Mee-Ja Sula's life has come full circle like the yin-yang.
The 28-year old Army captain, Port Angeles High School graduate and former Sequim resident is stationed at Yongsan Army Garrison, in Seoul, South Korea, where she was born.
Sequim residents Monte Sula and Karen Sisk adopted her at age 3 from a Catholic orphanage.
However, "she wasn't very pretty," Sisk said.
A cooking accident, she and her adopted parents guess at the age of 1 or 11/2, left her missing much of her scalp and left ear and with severe burn marks from cooking oil.
"I thought for years my burn was from a house fire," she said.
Sula learned early in her school years about the stop, drop and roll technique and attributed her burns to not doing it when on fire. Later in life, she asked her parents about the incident.
"When I found out, it closed the door on me thinking about it," she said.
Throughout her childhood, Sula received skin grafts and reconstructive scalp surgery.
She briefly mentioned the idea of reconstructive ear surgery to her mother but seemed at peace with her looks.
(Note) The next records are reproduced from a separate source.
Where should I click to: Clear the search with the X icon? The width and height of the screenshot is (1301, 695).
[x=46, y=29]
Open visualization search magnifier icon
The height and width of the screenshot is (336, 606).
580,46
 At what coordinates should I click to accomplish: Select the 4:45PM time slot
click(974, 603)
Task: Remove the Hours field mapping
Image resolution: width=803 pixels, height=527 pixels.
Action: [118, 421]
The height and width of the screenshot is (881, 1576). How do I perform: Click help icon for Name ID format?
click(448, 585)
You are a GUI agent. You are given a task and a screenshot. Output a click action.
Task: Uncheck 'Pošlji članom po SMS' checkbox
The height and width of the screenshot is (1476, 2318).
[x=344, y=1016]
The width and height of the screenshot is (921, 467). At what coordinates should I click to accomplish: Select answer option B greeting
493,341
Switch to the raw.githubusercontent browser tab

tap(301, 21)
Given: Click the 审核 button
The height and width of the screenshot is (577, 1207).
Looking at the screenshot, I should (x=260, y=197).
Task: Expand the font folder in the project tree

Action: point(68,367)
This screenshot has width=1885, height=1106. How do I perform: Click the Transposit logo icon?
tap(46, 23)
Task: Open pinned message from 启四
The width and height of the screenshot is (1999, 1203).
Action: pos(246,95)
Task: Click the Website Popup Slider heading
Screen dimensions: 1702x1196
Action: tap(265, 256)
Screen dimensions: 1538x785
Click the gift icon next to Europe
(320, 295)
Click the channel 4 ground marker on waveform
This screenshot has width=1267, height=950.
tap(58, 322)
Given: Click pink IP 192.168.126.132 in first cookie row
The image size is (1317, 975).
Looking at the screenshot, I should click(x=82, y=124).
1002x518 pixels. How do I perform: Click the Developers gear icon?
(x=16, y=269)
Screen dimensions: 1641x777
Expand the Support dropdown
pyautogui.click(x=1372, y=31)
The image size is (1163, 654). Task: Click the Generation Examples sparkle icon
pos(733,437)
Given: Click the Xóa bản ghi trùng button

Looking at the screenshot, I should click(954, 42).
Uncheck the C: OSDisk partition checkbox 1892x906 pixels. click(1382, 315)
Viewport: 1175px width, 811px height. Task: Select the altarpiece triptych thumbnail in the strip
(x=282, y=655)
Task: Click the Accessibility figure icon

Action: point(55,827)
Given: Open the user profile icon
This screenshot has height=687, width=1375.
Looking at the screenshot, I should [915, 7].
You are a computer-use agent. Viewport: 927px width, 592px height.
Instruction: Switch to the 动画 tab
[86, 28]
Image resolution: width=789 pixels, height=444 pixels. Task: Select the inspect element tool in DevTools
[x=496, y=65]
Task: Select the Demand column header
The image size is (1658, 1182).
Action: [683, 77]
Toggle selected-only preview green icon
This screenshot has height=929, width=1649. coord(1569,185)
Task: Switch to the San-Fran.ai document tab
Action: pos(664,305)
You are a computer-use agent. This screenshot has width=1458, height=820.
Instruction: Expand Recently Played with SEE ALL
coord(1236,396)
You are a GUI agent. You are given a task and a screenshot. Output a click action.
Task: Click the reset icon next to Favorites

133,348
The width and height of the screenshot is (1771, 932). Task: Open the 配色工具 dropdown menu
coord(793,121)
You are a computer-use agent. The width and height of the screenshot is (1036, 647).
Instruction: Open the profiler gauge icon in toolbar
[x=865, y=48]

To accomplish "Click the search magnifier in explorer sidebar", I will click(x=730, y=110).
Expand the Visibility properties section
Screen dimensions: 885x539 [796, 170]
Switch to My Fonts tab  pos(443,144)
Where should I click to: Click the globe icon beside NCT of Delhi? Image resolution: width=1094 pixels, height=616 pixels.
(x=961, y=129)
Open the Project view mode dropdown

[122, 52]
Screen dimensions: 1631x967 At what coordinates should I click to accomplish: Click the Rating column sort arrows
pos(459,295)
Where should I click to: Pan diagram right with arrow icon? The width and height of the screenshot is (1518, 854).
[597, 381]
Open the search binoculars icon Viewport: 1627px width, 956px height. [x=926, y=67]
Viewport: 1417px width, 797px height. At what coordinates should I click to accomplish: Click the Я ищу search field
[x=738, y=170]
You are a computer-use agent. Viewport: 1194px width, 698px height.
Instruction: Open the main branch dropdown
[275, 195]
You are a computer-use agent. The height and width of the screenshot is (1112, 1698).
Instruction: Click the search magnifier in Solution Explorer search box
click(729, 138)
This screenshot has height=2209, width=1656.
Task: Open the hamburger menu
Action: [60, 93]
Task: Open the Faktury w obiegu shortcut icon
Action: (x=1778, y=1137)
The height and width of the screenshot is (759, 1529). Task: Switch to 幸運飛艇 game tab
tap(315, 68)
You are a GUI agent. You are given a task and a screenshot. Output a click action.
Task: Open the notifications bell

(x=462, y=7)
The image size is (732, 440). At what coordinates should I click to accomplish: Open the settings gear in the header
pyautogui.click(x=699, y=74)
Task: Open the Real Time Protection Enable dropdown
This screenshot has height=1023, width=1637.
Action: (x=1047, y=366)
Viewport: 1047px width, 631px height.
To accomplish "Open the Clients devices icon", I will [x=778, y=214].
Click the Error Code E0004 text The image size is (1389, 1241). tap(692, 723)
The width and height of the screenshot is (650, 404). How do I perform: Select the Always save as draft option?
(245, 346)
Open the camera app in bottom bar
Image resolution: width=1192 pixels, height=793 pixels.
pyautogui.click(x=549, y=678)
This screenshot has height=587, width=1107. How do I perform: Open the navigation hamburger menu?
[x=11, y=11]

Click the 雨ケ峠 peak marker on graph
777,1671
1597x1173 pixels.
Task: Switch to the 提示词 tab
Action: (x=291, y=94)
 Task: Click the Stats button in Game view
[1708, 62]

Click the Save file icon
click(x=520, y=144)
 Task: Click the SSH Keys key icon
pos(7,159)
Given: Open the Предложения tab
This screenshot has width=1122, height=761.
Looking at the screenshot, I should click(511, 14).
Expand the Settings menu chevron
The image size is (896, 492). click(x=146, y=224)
"Twenty-five years is a long time to be used to it," she said.
Following her dream
She dreamed of becoming a veterinarian since she was a little girl.
Following graduation in 2003 from Whitman College in Walla Walla, she graduated from New York's Cornell University in 2007 with a veterinary pathology degree.
To keep her dream affordable, Sula joined the Army Reserves in 2005 for scholarship money.
"Her grandmother was scared she'd have her head shaved and carry a backpack," Sisk said.
"I always thought it'd be my son (Max) to go, not her."
Initially, Sula wasn't accepted into the Army's school program but she started vet school anyway.
An opening allowed her to join shortly after entering school.
"It was rash, but where I'm at now, I have no regrets," she said.
Sula requested that her first assignment be in the Northwest.
The Army placed her at Fort Polk, La., instead, where she immediately became administrator for three veterinarian operations and 30 people.
"The level of responsibility is high for getting into a professional setting immediately after school," she said.
The Louisiana clinic cares for bomb detector and police dogs; food, water safety and invasive-threat sniffing dogs; and active military and retirees' animals. Fort Polk also keeps goats, chickens and other farm animals to introduce city-living soldiers to these animals before they serve in the Middle East.
"You'd be surprised how many soldiers have never seen animals from a farm," Sula said.
Meet Me-Ja Sula
Occupation: Army Capt.
Mee-Ja Sula, veterinarian
Favorite places in Sequim:
Sunny Farms Country Store and
Lost Mountain Lavender Farm
Favorite dogs: Australian shepherds, Dobermans and big dogs
Why she likes the Army:
"I love wearing the same thing
every day, and you can tell someone they are wrong."